Die Auswirkungen der Corona-Pandemie bekommt die gesamte deutsche Wirtschaft zu spüren – und damit auch die Versicherungsbranche. Dementsprechend erwarten die Managementberater von EY Innovalue deutliche Markteinbußen in der Versicherungswirtschaft.
Das betrifft sowohl die Kompositversicherung als auch die Lebens- und Krankenversicherung.
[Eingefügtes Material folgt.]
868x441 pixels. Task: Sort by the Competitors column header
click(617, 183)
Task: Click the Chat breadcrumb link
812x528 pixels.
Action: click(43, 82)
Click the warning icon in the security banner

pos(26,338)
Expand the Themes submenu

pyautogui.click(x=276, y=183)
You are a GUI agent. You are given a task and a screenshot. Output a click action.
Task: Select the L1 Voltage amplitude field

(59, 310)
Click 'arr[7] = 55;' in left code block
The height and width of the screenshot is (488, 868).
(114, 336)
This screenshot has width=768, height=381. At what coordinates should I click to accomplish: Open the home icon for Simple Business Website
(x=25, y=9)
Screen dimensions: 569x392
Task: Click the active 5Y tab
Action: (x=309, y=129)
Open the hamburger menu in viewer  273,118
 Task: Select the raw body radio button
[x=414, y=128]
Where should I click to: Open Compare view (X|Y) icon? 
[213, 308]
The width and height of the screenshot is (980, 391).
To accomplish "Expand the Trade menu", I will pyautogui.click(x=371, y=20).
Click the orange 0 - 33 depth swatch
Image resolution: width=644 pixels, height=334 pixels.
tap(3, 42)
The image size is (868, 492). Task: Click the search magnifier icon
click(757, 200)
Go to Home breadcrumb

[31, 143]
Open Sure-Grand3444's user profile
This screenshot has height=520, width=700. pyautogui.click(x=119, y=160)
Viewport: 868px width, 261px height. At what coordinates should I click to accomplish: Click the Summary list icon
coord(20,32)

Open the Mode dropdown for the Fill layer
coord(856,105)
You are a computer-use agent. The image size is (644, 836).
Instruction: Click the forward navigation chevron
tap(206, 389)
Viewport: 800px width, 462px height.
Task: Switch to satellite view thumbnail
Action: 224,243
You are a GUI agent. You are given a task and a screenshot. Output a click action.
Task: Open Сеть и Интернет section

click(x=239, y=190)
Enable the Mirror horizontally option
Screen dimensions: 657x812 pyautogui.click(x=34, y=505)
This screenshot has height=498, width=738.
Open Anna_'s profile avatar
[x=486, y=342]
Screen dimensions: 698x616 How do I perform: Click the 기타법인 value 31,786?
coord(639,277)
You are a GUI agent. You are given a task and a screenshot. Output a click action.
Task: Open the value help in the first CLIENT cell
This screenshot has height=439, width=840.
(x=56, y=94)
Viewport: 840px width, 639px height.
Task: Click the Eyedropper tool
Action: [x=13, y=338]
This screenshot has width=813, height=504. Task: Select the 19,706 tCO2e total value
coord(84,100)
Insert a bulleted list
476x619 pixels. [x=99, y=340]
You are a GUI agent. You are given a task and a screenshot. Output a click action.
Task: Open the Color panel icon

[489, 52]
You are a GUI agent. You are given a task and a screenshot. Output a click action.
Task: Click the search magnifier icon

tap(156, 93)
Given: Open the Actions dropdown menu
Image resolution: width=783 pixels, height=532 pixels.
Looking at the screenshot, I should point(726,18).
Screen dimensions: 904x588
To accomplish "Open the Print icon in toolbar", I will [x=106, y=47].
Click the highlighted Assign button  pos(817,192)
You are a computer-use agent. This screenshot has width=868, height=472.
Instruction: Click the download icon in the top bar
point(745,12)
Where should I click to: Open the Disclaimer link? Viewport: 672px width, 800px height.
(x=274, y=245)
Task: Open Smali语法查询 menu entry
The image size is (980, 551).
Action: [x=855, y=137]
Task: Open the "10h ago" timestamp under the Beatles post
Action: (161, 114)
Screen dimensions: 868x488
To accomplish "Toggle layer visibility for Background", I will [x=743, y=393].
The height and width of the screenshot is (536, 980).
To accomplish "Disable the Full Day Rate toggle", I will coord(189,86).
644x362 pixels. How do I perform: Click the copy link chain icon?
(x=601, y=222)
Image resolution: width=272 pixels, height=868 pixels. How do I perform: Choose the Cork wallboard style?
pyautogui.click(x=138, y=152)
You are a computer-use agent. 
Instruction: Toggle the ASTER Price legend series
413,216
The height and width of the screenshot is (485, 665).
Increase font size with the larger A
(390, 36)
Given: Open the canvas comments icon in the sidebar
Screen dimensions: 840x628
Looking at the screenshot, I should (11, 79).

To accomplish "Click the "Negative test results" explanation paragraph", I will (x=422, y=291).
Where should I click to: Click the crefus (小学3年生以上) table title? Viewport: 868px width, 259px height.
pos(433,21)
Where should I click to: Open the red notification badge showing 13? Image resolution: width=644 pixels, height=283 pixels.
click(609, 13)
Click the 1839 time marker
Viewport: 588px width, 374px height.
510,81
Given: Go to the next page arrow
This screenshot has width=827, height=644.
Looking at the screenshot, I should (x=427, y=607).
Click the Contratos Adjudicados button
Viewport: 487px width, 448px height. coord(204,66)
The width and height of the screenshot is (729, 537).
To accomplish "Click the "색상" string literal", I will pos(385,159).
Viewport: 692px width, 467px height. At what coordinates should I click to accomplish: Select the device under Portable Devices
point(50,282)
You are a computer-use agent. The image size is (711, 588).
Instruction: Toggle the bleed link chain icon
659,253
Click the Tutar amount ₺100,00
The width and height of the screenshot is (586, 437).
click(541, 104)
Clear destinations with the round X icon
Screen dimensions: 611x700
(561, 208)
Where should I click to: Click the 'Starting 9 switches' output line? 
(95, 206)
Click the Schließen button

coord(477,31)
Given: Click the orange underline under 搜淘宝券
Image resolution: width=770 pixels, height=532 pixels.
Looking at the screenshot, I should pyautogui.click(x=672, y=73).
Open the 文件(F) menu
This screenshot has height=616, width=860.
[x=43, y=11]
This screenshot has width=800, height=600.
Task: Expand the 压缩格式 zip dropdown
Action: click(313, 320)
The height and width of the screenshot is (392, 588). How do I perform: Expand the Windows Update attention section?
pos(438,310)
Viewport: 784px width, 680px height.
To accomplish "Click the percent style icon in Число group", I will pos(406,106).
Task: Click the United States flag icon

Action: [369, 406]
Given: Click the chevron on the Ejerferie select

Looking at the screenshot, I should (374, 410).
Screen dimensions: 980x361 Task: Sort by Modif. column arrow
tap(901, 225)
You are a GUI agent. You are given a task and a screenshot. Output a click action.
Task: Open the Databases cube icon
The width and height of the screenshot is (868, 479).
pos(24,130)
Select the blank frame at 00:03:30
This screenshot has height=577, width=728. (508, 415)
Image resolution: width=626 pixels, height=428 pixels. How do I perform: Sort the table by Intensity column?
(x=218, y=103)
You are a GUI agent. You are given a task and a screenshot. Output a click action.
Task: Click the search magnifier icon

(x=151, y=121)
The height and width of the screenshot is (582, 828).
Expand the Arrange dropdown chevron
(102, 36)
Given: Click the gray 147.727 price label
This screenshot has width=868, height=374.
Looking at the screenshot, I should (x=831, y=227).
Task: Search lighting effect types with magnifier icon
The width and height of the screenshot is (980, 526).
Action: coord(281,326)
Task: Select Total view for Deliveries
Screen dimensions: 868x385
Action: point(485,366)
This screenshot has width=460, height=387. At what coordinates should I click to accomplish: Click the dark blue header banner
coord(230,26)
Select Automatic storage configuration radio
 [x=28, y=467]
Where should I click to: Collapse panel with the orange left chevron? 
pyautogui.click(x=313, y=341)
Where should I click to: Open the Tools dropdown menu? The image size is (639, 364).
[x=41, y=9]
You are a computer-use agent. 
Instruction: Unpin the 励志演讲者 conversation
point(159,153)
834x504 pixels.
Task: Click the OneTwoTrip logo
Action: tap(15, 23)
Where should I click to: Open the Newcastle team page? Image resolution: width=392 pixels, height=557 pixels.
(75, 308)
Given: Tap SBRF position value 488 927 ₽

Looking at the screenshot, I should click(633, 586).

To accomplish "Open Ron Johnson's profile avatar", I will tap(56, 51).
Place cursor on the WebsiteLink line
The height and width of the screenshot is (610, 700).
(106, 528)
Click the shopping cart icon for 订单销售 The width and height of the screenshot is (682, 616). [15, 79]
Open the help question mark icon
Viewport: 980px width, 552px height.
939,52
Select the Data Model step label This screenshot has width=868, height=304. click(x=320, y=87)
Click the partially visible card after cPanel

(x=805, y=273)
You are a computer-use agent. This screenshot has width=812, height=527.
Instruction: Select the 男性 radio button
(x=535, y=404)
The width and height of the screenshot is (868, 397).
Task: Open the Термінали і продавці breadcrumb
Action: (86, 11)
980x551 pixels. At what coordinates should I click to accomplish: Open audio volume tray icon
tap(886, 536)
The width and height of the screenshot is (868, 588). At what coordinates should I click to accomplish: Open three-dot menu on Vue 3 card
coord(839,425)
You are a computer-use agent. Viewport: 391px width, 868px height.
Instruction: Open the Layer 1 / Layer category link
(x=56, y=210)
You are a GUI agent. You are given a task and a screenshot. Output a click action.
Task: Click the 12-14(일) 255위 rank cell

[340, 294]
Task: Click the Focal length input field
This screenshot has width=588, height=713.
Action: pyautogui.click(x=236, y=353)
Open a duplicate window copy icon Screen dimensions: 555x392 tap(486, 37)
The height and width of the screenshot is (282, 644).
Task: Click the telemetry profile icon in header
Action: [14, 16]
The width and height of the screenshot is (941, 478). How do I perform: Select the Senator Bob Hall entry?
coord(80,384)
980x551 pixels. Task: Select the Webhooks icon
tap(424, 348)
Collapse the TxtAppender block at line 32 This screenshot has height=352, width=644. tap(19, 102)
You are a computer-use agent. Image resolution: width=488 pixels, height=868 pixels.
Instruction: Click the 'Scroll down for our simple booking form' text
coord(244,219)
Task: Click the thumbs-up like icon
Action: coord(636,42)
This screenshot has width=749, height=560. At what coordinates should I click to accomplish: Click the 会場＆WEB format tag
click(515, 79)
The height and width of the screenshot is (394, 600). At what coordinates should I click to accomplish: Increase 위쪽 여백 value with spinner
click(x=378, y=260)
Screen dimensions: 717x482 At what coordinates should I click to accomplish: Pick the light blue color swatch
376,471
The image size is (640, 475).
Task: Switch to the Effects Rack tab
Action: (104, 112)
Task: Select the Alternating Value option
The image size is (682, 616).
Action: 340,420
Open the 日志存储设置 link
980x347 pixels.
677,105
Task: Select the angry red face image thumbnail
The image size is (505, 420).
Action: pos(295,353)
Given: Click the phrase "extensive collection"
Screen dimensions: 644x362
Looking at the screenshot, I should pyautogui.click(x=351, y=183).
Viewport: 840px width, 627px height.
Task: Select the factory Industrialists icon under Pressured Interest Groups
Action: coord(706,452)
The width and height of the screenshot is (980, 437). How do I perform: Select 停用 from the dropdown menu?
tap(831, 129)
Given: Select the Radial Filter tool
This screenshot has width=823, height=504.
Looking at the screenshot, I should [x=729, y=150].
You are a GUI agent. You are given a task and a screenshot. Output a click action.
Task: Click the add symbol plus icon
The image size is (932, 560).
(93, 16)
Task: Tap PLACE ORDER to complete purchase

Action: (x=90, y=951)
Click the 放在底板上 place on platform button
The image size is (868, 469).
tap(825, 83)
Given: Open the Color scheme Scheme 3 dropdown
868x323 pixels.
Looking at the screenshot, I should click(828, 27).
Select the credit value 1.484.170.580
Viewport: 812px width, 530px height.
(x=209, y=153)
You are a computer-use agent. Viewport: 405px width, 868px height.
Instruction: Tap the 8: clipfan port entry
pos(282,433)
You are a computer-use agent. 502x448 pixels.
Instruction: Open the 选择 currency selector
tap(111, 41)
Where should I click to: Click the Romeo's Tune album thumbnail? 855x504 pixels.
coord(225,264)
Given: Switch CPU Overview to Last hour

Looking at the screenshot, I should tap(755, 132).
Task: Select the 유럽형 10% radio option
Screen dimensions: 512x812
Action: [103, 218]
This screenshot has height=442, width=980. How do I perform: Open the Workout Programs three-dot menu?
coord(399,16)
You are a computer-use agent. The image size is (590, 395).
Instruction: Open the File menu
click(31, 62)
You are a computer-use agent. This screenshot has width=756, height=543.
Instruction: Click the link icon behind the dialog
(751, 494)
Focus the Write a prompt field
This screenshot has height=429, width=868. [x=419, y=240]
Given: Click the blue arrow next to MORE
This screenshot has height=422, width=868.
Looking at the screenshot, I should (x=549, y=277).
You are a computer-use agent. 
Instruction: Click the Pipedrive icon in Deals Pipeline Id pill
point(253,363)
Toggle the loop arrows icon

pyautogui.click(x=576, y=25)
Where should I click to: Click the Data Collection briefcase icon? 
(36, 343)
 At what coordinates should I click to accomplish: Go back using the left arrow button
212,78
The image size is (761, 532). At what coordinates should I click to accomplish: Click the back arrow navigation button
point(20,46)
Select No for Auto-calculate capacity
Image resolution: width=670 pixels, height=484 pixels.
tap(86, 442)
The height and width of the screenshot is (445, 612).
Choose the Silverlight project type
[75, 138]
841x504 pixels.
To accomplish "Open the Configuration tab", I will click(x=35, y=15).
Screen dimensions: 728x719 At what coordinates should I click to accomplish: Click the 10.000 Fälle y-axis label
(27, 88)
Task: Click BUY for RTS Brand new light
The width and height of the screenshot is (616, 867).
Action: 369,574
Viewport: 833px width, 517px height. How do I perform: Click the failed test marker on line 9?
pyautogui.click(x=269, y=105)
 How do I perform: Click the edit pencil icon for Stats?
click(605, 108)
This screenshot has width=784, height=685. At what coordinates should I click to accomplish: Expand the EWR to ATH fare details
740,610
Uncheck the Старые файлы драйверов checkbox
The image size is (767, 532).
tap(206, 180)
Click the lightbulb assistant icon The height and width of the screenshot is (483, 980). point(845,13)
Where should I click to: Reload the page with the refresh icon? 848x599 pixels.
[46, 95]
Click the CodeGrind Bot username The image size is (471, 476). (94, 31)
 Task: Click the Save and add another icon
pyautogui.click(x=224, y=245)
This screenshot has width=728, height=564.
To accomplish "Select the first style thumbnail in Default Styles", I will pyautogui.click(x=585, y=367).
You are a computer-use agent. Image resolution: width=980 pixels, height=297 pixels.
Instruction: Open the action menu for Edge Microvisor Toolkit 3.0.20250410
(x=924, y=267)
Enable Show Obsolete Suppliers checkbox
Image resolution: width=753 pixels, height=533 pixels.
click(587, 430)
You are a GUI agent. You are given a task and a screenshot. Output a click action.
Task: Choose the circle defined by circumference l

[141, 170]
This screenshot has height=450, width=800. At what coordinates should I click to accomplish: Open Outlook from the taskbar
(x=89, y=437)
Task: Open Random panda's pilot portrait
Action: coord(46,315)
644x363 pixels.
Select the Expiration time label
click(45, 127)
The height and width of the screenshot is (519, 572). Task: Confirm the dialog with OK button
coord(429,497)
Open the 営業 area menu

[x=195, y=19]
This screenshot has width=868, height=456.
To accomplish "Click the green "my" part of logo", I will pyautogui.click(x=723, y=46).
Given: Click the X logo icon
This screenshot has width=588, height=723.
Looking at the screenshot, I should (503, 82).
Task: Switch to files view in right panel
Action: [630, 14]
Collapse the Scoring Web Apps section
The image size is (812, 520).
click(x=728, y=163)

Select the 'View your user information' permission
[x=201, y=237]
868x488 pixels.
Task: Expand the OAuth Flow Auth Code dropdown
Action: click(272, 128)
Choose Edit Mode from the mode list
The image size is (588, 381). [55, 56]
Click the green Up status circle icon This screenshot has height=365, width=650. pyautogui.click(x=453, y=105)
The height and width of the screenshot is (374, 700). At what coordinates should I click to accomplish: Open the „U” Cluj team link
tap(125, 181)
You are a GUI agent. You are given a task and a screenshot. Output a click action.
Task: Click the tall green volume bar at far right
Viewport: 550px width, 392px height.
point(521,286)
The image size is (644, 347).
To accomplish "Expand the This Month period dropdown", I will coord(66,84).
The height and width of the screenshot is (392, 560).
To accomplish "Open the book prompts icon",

Die veränderten Marktbedingungen machen Druck auf ineffiziente Geschäfts- und Prozessmodelle. EY Innovalue hat in zwei Szenarien die Auswirkungen der Krise auf Bestand und Neugeschäft modelliert und Handlungsempfehlungen für Versicherer und Vertriebe abgeleitet. Basis ist die erwartete Branchen- und BIP-Entwicklung ohne Einfluss von Covid-19.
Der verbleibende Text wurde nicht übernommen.